Short task:
Reproduce everything from the line containing "Viewport: 703px width, 403px" down to the line containing "Looking at the screenshot, I should 179,54.", substituting "header bar" for "toolbar" and leaving all else unchanged.

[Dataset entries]

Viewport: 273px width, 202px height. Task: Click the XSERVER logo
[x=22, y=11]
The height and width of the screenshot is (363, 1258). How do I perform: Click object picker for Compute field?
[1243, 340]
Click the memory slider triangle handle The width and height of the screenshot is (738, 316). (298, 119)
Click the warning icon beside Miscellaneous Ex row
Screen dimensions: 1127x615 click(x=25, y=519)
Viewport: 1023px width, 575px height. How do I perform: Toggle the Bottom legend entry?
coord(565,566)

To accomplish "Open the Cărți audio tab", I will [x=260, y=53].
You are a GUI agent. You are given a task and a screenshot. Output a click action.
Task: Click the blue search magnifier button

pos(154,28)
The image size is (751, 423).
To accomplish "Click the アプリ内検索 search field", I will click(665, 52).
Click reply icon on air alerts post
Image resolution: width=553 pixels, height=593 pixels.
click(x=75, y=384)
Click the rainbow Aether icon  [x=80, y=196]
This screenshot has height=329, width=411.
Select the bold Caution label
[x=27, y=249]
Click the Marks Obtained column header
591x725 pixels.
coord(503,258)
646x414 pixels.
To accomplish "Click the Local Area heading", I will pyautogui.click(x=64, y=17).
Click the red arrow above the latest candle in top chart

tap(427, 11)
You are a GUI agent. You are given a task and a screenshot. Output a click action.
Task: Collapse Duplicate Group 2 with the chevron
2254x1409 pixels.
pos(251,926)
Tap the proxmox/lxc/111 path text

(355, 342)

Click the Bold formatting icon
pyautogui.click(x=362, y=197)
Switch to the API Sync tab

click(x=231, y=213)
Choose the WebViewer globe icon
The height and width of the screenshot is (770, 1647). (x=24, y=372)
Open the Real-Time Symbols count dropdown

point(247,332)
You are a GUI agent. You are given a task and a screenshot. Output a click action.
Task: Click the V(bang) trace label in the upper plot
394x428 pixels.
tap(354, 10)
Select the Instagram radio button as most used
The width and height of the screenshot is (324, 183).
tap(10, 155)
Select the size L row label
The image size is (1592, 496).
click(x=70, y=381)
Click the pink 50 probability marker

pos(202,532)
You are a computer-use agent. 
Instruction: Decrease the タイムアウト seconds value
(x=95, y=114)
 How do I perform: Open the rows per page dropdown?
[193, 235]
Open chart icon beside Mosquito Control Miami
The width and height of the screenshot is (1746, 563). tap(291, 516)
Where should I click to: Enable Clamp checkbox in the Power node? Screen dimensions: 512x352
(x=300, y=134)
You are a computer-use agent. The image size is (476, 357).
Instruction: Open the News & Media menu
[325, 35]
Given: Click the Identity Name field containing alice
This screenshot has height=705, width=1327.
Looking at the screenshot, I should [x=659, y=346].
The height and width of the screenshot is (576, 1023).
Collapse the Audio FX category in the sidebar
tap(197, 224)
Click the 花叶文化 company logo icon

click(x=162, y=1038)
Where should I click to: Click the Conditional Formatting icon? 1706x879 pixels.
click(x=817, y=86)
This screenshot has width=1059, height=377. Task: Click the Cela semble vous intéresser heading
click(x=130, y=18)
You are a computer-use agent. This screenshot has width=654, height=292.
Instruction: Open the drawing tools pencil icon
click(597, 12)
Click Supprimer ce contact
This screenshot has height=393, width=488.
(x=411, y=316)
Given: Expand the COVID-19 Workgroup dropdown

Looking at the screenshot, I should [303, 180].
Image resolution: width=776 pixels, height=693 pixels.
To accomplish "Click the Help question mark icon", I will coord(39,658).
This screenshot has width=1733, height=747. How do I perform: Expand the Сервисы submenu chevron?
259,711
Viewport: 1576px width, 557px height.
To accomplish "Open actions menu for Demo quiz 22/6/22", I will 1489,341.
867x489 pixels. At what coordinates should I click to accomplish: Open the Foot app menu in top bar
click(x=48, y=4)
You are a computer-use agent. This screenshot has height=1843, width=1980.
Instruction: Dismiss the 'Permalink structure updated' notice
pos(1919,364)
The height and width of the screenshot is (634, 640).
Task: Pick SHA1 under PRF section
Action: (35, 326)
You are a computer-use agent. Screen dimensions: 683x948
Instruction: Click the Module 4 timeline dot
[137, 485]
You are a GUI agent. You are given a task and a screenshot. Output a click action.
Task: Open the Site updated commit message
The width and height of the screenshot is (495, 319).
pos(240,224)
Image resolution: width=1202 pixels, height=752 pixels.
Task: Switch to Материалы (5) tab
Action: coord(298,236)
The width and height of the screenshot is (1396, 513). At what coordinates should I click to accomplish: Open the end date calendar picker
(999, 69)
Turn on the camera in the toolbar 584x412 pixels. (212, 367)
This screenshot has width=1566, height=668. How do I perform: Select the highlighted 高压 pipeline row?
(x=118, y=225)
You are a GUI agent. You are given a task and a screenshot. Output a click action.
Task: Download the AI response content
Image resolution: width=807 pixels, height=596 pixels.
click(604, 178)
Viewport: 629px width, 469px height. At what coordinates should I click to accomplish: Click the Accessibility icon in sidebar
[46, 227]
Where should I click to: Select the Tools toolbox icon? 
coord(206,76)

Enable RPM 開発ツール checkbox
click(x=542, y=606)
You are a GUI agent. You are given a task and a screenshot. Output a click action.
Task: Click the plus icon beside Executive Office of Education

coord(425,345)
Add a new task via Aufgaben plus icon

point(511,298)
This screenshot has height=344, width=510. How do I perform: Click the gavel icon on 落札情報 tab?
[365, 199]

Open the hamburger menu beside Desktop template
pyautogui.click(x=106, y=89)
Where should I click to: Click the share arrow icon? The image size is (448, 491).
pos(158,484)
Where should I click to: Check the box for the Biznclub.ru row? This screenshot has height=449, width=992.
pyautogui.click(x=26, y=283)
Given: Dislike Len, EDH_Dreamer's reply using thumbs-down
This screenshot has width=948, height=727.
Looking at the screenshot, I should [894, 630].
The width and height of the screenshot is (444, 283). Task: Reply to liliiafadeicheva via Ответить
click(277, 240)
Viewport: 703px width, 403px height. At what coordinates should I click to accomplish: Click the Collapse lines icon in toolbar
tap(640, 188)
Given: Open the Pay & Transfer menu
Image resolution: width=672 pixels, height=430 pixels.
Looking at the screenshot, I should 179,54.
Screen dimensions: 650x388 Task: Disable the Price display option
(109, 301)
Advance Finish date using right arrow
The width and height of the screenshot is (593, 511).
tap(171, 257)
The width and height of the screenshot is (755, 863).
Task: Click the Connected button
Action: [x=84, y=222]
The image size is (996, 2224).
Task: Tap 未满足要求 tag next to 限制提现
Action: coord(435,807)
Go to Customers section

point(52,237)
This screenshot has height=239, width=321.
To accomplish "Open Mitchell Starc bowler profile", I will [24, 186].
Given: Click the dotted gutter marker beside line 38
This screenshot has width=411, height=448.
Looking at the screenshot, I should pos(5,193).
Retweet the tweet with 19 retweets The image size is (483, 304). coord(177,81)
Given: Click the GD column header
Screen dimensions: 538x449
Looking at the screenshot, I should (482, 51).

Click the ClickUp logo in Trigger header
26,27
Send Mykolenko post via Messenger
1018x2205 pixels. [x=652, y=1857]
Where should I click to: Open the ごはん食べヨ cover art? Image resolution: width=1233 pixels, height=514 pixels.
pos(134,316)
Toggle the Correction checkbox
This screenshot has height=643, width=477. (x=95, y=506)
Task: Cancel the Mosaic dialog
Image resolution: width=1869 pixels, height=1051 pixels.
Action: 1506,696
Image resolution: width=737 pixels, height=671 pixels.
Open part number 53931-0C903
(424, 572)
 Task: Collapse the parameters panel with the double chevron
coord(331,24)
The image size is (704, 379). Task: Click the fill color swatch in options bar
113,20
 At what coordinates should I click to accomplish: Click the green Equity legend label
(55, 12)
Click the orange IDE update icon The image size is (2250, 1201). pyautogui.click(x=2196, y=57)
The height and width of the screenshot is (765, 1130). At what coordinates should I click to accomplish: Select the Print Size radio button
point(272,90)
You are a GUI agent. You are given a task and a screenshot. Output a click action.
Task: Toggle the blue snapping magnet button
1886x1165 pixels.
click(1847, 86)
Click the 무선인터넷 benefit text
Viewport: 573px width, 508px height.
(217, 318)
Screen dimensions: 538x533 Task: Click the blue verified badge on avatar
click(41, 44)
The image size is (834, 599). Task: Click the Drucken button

Correct output:
Viewport: 703px width, 403px height. At what coordinates should I click to accomplish: Click the Collapse lines icon in header bar
tap(640, 188)
Given: Open the Pay & Transfer menu
Image resolution: width=672 pixels, height=430 pixels.
Looking at the screenshot, I should 179,54.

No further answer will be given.